Recorded information:
+ + + +

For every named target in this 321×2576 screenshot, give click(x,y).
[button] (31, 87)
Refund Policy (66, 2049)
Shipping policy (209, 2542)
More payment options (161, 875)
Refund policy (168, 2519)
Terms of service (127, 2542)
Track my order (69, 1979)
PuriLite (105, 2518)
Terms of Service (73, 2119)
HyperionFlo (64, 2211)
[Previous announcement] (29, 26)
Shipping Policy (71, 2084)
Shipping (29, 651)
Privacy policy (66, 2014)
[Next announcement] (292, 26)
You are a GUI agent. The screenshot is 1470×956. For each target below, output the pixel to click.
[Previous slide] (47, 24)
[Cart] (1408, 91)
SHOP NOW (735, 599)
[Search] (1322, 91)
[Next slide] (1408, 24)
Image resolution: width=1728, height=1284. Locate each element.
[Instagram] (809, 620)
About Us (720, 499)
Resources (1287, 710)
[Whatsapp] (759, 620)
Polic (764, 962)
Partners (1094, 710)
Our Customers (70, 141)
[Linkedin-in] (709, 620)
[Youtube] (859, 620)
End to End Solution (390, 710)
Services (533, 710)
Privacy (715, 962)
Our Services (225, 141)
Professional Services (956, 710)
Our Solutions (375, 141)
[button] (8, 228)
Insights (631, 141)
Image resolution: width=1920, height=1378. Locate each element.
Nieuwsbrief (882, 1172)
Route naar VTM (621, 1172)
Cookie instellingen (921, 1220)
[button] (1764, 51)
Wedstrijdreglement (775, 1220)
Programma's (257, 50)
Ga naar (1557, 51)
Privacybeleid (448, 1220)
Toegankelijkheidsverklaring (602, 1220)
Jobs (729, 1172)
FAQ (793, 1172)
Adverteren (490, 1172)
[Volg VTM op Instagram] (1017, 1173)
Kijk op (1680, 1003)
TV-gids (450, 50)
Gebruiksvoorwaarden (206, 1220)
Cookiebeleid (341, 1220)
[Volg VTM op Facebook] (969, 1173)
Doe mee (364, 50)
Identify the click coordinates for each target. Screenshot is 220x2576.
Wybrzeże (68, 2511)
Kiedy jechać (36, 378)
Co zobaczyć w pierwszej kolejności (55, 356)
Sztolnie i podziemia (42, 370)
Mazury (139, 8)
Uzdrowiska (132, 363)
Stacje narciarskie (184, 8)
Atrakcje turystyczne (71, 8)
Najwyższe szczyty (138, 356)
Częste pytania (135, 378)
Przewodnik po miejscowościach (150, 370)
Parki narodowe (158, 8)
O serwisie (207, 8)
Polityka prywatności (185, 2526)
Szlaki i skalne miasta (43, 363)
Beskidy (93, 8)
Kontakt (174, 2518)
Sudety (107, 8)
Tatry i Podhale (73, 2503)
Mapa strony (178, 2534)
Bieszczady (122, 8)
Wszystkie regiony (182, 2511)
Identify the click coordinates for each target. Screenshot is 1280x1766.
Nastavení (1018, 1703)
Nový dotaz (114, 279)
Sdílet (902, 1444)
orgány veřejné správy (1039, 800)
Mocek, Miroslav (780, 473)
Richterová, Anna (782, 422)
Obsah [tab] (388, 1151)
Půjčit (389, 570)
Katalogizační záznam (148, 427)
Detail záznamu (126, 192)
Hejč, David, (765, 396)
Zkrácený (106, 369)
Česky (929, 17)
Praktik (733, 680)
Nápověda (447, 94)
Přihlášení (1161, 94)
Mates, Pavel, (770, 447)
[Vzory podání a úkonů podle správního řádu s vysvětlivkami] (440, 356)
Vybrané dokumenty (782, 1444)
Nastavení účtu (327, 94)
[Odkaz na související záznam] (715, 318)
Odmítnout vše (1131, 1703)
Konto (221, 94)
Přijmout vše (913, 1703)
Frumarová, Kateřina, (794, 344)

+ + + +

Work out how many lines in the listing above hold the word "resolution", and answer only with that number.

2